• [Work request]
In the records below, some lines hold the word "will". Copy each of those lines.

*** Data for the task

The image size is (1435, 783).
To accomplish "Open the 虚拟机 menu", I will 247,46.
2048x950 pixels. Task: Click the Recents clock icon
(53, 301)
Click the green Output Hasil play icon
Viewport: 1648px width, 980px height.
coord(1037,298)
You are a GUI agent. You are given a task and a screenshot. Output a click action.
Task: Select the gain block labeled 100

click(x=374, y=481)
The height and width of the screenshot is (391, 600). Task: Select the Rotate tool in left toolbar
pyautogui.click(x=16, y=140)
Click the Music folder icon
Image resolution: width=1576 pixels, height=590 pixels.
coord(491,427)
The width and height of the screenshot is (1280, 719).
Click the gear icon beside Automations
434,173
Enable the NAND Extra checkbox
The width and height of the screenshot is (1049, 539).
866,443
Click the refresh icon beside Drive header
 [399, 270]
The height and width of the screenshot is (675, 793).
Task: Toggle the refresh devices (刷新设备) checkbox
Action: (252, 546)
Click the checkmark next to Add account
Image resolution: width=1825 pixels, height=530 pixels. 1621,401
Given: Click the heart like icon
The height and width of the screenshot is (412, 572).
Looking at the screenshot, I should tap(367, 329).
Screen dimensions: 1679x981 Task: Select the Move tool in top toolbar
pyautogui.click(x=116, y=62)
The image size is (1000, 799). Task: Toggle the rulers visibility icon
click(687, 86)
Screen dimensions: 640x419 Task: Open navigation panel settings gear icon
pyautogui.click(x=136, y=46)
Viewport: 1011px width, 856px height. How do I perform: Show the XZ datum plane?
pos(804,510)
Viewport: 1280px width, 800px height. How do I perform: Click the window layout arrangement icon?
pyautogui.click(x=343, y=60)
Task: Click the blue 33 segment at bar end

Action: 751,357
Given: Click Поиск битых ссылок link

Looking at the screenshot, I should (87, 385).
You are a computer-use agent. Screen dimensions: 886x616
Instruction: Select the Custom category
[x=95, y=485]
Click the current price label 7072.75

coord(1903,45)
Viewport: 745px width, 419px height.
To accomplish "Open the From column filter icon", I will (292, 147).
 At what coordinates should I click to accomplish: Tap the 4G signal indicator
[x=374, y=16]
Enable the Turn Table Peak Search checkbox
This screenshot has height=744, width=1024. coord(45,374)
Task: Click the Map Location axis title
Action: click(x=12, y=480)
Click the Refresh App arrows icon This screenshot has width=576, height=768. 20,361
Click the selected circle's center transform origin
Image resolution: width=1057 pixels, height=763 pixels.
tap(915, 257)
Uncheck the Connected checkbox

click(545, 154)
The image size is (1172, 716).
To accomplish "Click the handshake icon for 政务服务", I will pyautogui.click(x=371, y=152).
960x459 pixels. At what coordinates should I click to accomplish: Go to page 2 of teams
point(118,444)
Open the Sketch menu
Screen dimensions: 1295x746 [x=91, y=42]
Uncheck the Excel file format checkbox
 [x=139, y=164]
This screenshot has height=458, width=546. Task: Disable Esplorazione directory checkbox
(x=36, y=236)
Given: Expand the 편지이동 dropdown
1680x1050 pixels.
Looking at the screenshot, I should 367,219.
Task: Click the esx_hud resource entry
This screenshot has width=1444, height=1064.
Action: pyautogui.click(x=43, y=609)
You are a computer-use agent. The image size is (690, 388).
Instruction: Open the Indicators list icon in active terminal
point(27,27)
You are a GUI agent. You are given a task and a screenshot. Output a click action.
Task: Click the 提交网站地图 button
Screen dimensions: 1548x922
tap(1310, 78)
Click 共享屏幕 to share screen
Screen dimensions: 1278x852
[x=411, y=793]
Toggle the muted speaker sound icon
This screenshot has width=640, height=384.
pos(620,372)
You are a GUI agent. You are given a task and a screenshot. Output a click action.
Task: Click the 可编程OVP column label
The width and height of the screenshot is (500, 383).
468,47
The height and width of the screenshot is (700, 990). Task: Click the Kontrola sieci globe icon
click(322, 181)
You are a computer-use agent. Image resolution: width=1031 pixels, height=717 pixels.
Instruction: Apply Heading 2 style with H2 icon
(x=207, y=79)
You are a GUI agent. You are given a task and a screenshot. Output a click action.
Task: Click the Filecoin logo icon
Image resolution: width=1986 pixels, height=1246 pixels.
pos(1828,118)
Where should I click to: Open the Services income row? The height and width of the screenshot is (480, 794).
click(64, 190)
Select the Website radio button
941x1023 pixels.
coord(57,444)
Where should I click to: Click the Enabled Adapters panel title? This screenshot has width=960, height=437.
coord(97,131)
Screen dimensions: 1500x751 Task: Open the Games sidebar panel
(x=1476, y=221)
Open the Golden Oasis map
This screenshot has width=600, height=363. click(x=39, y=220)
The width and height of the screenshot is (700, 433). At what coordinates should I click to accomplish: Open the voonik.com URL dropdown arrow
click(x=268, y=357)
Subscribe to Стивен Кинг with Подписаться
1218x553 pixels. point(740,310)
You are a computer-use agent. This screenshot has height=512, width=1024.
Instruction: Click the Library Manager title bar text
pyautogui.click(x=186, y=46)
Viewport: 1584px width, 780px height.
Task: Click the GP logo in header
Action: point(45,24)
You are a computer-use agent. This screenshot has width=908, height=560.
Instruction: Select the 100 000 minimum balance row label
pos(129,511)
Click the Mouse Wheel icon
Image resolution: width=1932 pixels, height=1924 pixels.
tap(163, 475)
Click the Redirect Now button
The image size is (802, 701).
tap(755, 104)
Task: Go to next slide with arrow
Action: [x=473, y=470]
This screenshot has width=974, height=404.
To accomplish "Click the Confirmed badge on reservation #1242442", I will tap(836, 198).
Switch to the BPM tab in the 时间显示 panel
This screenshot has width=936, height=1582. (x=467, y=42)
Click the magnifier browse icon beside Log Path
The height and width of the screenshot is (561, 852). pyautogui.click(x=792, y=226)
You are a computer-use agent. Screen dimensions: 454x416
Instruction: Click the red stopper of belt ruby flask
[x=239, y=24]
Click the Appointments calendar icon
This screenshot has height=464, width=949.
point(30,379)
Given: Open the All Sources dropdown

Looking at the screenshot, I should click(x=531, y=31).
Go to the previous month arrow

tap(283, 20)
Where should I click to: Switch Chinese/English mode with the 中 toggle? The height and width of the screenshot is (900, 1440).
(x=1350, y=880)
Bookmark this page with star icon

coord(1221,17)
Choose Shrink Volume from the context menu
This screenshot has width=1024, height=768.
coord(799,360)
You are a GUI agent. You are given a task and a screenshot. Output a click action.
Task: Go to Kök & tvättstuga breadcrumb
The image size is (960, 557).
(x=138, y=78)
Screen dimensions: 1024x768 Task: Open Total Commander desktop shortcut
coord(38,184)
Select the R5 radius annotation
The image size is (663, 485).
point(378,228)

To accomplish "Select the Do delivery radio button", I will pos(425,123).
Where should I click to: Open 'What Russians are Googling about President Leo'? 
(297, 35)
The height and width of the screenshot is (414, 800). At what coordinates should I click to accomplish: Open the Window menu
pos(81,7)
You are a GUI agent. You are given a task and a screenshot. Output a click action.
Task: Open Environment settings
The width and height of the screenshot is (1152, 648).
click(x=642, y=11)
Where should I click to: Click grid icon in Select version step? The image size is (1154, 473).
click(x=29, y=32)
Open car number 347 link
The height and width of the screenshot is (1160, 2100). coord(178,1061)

******

• [Task result]
To accomplish "Open the 虚拟机 menu", I will 247,46.
To accomplish "Open the From column filter icon", I will (292, 147).
To accomplish "Click the handshake icon for 政务服务", I will pyautogui.click(x=371, y=152).
To accomplish "Click the Confirmed badge on reservation #1242442", I will tap(836, 198).
To accomplish "Select the Do delivery radio button", I will pos(425,123).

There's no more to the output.